▶ [Task to complete]: Restate word for word the lines from the one bearing "Viewport: 1568px width, 724px" through the end of the entries below, and leave every picture out.

Screenshot grounding data
== == ==

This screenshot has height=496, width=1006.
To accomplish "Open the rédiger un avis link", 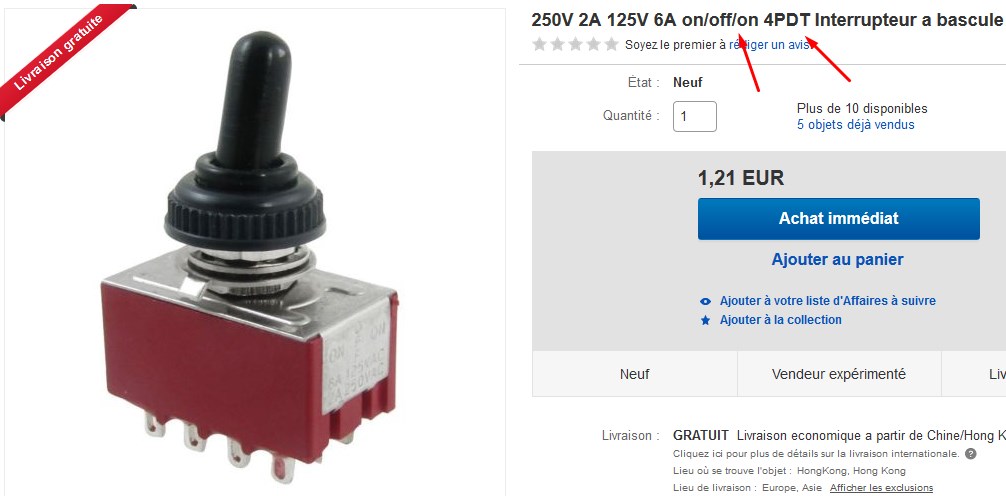I will [772, 45].
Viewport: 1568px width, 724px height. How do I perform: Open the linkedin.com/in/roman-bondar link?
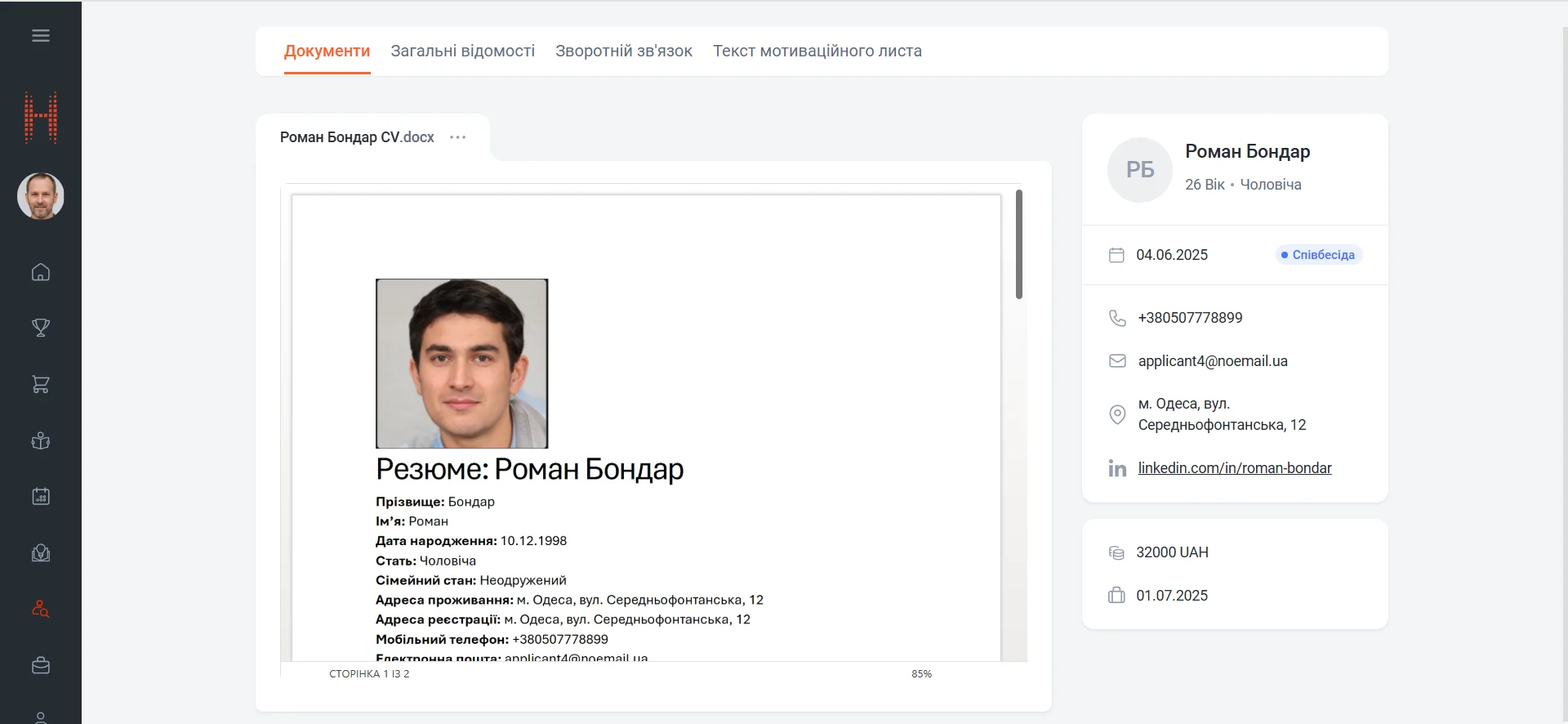tap(1234, 468)
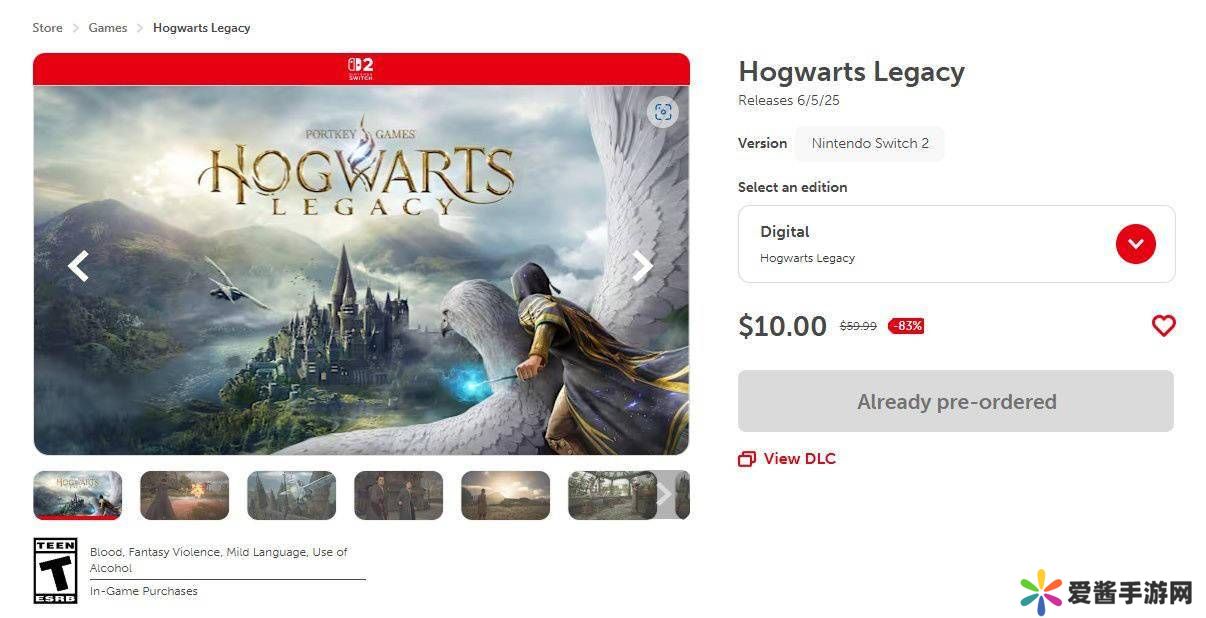Navigate to the Games breadcrumb
Screen dimensions: 1206x618
[x=108, y=28]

== == ==

▶ [Solution to this problem]:
Viewport: 1568px width, 724px height. How do I perform: Open the linkedin.com/in/roman-bondar link?
tap(1234, 468)
Navigate to the Games breadcrumb
Screen dimensions: 1206x618
[x=108, y=28]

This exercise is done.